━━ DATA FOR THE TASK

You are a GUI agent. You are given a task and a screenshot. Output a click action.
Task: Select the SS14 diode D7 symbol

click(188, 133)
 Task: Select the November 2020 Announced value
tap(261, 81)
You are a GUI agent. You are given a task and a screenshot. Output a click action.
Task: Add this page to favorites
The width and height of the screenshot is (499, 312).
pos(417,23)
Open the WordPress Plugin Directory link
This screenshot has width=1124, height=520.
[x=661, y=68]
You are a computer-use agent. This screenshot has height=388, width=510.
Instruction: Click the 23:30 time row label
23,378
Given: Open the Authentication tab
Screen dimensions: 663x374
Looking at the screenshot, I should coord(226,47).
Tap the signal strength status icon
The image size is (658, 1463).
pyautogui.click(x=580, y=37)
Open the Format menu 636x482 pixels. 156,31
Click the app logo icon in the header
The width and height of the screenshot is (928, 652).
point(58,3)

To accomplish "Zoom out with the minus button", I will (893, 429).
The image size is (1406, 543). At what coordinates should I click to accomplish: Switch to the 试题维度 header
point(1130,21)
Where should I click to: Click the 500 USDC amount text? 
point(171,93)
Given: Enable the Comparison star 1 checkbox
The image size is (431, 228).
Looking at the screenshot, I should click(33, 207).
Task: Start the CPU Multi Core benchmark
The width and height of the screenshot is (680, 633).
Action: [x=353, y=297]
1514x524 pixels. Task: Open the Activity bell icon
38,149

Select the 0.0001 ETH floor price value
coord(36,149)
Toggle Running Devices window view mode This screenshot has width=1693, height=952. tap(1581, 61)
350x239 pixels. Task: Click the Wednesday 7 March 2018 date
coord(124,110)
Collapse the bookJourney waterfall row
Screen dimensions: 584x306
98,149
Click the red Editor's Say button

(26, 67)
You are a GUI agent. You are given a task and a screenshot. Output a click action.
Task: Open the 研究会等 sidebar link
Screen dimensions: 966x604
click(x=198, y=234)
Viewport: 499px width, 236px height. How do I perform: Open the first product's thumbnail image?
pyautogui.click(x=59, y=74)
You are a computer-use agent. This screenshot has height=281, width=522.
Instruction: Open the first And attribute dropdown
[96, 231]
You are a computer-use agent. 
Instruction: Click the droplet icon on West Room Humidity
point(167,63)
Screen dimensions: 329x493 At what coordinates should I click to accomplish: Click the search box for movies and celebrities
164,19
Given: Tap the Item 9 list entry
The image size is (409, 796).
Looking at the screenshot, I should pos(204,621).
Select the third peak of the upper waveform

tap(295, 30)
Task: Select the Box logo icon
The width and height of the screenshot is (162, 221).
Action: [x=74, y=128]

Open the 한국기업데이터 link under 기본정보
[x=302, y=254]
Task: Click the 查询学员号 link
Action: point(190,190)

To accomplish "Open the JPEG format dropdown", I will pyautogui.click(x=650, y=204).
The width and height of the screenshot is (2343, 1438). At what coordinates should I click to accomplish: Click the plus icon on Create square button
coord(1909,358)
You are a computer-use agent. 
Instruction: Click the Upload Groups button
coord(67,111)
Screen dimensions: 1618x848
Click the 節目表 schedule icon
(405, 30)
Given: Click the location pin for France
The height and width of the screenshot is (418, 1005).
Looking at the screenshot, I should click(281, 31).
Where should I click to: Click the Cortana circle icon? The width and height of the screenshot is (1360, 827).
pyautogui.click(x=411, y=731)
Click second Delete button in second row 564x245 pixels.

━━━━

- _TASK BRIEF_
Write out all of the material above again, with "desktop assistant" in place of every "computer-use agent" and nothing else altered.

- _EXERCISE RESPONSE_
You are a GUI agent. You are given a task and a screenshot. Output a click action.
Task: Select the SS14 diode D7 symbol

click(188, 133)
 Task: Select the November 2020 Announced value
tap(261, 81)
You are a GUI agent. You are given a task and a screenshot. Output a click action.
Task: Add this page to favorites
The width and height of the screenshot is (499, 312).
pos(417,23)
Open the WordPress Plugin Directory link
This screenshot has width=1124, height=520.
[x=661, y=68]
You are a desktop assistant. This screenshot has height=388, width=510.
Instruction: Click the 23:30 time row label
23,378
Given: Open the Authentication tab
Screen dimensions: 663x374
Looking at the screenshot, I should coord(226,47).
Tap the signal strength status icon
The image size is (658, 1463).
pyautogui.click(x=580, y=37)
Open the Format menu 636x482 pixels. 156,31
Click the app logo icon in the header
The width and height of the screenshot is (928, 652).
point(58,3)

To accomplish "Zoom out with the minus button", I will (893, 429).
The image size is (1406, 543). At what coordinates should I click to accomplish: Switch to the 试题维度 header
point(1130,21)
Where should I click to: Click the 500 USDC amount text? 
point(171,93)
Given: Enable the Comparison star 1 checkbox
The image size is (431, 228).
Looking at the screenshot, I should click(33, 207).
Task: Start the CPU Multi Core benchmark
The width and height of the screenshot is (680, 633).
Action: [x=353, y=297]
1514x524 pixels. Task: Open the Activity bell icon
38,149

Select the 0.0001 ETH floor price value
coord(36,149)
Toggle Running Devices window view mode This screenshot has width=1693, height=952. tap(1581, 61)
350x239 pixels. Task: Click the Wednesday 7 March 2018 date
coord(124,110)
Collapse the bookJourney waterfall row
Screen dimensions: 584x306
98,149
Click the red Editor's Say button

(26, 67)
You are a GUI agent. You are given a task and a screenshot. Output a click action.
Task: Open the 研究会等 sidebar link
Screen dimensions: 966x604
click(x=198, y=234)
Viewport: 499px width, 236px height. How do I perform: Open the first product's thumbnail image?
pyautogui.click(x=59, y=74)
You are a desktop assistant. This screenshot has height=281, width=522.
Instruction: Open the first And attribute dropdown
[96, 231]
You are a desktop assistant. 
Instruction: Click the droplet icon on West Room Humidity
point(167,63)
Screen dimensions: 329x493 At what coordinates should I click to accomplish: Click the search box for movies and celebrities
164,19
Given: Tap the Item 9 list entry
The image size is (409, 796).
Looking at the screenshot, I should pos(204,621).
Select the third peak of the upper waveform

tap(295, 30)
Task: Select the Box logo icon
The width and height of the screenshot is (162, 221).
Action: [x=74, y=128]

Open the 한국기업데이터 link under 기본정보
[x=302, y=254]
Task: Click the 查询学员号 link
Action: point(190,190)

To accomplish "Open the JPEG format dropdown", I will pyautogui.click(x=650, y=204).
The width and height of the screenshot is (2343, 1438). At what coordinates should I click to accomplish: Click the plus icon on Create square button
coord(1909,358)
You are a desktop assistant. 
Instruction: Click the Upload Groups button
coord(67,111)
Screen dimensions: 1618x848
Click the 節目表 schedule icon
(405, 30)
Given: Click the location pin for France
The height and width of the screenshot is (418, 1005).
Looking at the screenshot, I should click(281, 31).
Where should I click to: Click the Cortana circle icon? The width and height of the screenshot is (1360, 827).
pyautogui.click(x=411, y=731)
Click second Delete button in second row 564x245 pixels.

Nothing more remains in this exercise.